Joanna MacGregor

J S Bach: Six French Suites for Piano
Cornerstone Festival at the The Capstone Theatre
24th November 2013

Reviewed by Joe Coventry

Finger Dressage

On a dark and dreary Sunday afternoon a ray of sunshine descended on The Capstone in the form of Joanna MacGregor. Inside, the accommodating warmth and sense of occasion were much more welcoming than the seeping cold outside, but all was not perfect.

A slight technical hitch delayed the start before the doors to the auditorium opened to show a bare stage with just a piano at its centre. Onto the platform then strode Hope University's own Professor of Performance, dazzlingly sporting a lurex dress and loose-fitting jacket, her trousers tucked into her knee length leather boots - everything was in black except for her stunning beehive of a hairdo, echoing the russet colours of the Autumn leaves outside.

A short explanation was in order as to why the programme had been changed from the advertised Goldberg Variations. She had badly damaged her hand in a glass related accident and had been recovering whilst touring with some itinerant jazz musicians. Today was to be the first test of the classical canon for some time.
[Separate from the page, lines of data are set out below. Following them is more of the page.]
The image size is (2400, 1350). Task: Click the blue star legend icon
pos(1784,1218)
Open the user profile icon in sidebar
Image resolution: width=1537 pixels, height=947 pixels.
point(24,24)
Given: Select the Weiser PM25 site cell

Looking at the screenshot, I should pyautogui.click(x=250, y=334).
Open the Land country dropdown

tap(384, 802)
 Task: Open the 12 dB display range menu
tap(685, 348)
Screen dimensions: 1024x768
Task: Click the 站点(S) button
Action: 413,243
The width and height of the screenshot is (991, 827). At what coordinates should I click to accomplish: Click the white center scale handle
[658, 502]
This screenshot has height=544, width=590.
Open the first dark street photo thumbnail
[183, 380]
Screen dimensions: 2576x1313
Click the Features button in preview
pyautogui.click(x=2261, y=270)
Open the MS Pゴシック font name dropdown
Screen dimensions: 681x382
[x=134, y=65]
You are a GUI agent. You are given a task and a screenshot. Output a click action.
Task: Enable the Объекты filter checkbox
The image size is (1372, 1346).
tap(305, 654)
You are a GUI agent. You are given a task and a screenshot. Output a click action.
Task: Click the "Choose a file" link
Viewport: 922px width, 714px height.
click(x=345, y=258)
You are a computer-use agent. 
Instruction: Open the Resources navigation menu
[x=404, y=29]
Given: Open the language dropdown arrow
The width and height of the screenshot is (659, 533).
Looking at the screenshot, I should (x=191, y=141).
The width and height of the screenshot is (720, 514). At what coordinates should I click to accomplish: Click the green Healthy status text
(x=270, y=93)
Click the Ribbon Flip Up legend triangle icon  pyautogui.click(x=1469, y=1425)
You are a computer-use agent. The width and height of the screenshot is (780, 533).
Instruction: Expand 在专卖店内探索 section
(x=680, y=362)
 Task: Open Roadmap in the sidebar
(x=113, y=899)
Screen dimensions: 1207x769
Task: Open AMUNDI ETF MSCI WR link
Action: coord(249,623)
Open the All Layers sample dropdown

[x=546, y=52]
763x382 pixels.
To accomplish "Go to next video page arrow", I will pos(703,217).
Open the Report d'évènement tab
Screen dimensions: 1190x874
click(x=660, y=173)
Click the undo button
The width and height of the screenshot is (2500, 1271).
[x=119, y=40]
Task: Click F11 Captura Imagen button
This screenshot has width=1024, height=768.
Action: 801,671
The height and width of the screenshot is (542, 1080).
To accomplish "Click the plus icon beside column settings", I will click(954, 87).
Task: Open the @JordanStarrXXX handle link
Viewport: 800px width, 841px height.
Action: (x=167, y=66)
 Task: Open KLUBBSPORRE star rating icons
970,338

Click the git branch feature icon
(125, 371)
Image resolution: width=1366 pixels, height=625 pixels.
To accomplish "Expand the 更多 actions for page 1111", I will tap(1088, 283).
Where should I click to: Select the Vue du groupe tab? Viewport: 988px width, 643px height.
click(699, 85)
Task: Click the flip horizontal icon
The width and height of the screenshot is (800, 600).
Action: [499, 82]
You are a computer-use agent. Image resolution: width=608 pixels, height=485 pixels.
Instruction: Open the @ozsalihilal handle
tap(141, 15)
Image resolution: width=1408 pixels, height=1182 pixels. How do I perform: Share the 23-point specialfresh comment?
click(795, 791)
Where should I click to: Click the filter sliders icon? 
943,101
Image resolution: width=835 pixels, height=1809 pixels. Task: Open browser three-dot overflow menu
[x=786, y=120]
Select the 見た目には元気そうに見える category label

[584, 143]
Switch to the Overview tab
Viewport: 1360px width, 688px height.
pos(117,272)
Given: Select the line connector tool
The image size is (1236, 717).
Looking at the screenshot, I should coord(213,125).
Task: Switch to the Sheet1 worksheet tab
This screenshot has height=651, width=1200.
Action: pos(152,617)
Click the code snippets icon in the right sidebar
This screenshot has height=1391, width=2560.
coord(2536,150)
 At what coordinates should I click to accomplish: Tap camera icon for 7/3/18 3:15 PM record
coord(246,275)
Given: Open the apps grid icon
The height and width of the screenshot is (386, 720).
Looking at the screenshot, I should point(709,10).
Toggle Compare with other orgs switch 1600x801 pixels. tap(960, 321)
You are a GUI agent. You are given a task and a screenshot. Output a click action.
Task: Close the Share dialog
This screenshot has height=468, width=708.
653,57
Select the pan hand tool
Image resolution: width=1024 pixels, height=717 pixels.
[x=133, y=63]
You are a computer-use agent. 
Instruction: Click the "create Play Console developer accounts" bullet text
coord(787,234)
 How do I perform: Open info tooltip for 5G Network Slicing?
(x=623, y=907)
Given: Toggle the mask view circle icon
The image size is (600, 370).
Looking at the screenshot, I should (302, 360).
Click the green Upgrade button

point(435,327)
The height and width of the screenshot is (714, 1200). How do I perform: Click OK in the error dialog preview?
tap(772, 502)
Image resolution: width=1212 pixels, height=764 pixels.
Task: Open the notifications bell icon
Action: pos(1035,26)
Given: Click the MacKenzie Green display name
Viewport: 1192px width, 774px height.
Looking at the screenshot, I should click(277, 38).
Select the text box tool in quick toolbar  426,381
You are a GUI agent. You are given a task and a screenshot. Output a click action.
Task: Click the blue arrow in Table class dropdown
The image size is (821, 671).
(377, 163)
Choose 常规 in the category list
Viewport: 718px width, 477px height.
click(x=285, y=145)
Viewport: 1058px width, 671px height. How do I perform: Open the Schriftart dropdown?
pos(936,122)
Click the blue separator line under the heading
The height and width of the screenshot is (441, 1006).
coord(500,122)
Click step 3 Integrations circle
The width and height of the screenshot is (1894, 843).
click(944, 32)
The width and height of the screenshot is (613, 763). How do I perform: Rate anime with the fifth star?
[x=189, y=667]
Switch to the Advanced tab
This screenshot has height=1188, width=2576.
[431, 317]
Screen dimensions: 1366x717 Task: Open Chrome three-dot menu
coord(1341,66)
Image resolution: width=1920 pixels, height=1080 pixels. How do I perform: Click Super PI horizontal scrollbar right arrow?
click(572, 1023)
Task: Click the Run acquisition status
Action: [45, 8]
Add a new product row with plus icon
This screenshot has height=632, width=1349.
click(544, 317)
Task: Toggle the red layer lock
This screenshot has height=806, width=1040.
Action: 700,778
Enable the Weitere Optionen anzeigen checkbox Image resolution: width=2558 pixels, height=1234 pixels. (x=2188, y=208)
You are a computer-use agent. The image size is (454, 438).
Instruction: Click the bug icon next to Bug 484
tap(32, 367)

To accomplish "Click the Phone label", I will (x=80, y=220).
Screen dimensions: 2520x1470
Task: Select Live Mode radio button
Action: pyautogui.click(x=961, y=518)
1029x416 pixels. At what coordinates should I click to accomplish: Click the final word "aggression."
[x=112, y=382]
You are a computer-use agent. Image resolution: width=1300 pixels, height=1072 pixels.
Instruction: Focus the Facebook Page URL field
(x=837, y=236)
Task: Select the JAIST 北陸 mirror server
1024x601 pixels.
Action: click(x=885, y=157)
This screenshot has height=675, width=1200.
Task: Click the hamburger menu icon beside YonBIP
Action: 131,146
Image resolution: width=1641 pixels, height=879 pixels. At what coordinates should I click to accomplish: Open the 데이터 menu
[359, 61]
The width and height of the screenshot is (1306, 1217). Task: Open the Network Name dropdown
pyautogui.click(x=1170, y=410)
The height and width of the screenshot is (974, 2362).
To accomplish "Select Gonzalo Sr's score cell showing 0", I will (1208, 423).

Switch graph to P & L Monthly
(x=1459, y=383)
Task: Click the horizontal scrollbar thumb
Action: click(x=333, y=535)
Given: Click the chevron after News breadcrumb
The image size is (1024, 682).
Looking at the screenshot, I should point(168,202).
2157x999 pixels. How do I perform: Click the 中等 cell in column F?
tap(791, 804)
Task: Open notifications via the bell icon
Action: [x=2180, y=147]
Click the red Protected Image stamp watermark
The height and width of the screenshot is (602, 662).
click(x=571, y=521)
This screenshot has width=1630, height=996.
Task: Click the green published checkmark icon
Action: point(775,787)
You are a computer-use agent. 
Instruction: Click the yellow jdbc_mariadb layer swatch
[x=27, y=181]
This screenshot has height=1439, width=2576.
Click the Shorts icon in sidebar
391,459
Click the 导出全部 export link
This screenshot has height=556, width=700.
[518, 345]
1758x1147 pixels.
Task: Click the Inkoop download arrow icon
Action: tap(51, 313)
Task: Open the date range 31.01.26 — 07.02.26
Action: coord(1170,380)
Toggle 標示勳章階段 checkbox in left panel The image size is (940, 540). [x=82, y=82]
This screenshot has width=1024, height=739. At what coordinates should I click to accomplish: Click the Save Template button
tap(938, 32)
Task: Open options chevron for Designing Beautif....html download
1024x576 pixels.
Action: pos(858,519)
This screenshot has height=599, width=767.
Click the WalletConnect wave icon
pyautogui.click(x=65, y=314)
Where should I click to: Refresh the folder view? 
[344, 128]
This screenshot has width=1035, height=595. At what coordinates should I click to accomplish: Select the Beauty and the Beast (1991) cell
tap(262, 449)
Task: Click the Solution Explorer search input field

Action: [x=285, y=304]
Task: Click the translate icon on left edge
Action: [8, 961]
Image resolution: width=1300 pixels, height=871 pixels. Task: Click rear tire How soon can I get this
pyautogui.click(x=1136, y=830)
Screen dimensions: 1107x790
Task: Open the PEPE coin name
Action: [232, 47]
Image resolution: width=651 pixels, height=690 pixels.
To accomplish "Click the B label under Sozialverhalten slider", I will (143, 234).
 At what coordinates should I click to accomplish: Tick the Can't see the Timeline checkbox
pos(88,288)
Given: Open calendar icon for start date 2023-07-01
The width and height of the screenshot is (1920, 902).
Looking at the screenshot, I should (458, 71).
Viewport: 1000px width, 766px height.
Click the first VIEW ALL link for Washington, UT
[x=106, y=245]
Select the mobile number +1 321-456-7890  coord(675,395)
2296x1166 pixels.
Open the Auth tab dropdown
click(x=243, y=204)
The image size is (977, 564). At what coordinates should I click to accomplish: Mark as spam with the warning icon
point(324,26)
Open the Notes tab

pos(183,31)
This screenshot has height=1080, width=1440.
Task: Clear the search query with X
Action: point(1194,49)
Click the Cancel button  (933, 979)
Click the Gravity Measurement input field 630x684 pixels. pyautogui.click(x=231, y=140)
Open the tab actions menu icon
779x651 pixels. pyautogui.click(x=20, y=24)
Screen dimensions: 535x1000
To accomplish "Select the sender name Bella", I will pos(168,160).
Then, after imperiously asking for the air conditioning unit behind her to be silenced, she was off.

If Bach's French Piano Suites are less arduous to play it did not show. Of the six the first three are in the minor keys and the latter in the majors. Each consists of a series of miniatures evoking dances of the period - in order starting with an Allemande, Courante and Sarabande and finishing with a Gigue. Bach composed all the pieces during 1722 to 1725. In between the Sarabande and the Gigue he included further 'gallantries', (also dance-based), for variation, innovation and effect.

Playing with fabulous style and joie de vivre, the mesmerising combinations of sound brought out the qualities in the music, perhaps more reserved before the interval, but with a warmth and wit afterwards. Her hands in the keyboard mirror reflected her efforts to capture the timbre and tempo required of each piece as she effortlessly lolloped along, at times moving her head or mouthing sentiments to the notes cascading from the Steinway - the artist and instrument complementing each other in sight as well as sound.

As Paul Tortelier famously said of Bach's Suites for Cello, 'This is music that dances and sings'; and so it was here. By reaching beneath the written score and into the depths of the work as a whole, a different picture emerged; like when relaxing before the pages in those 'magic' books of childhood, which reveal their 'hidden' images.

All too soon it was over. Joanna MacGregor was warmly applauded and presented with a bouquet of flowers at the end of the recital. She will shortly be off to Leipzig to perform in a Britten Centenary concert. How prescient then to have her 1993 cd of today's work recorded at Snape Maltings on sale, as a permanent reminder, of today's pyrotechnics and of the world class performer herself.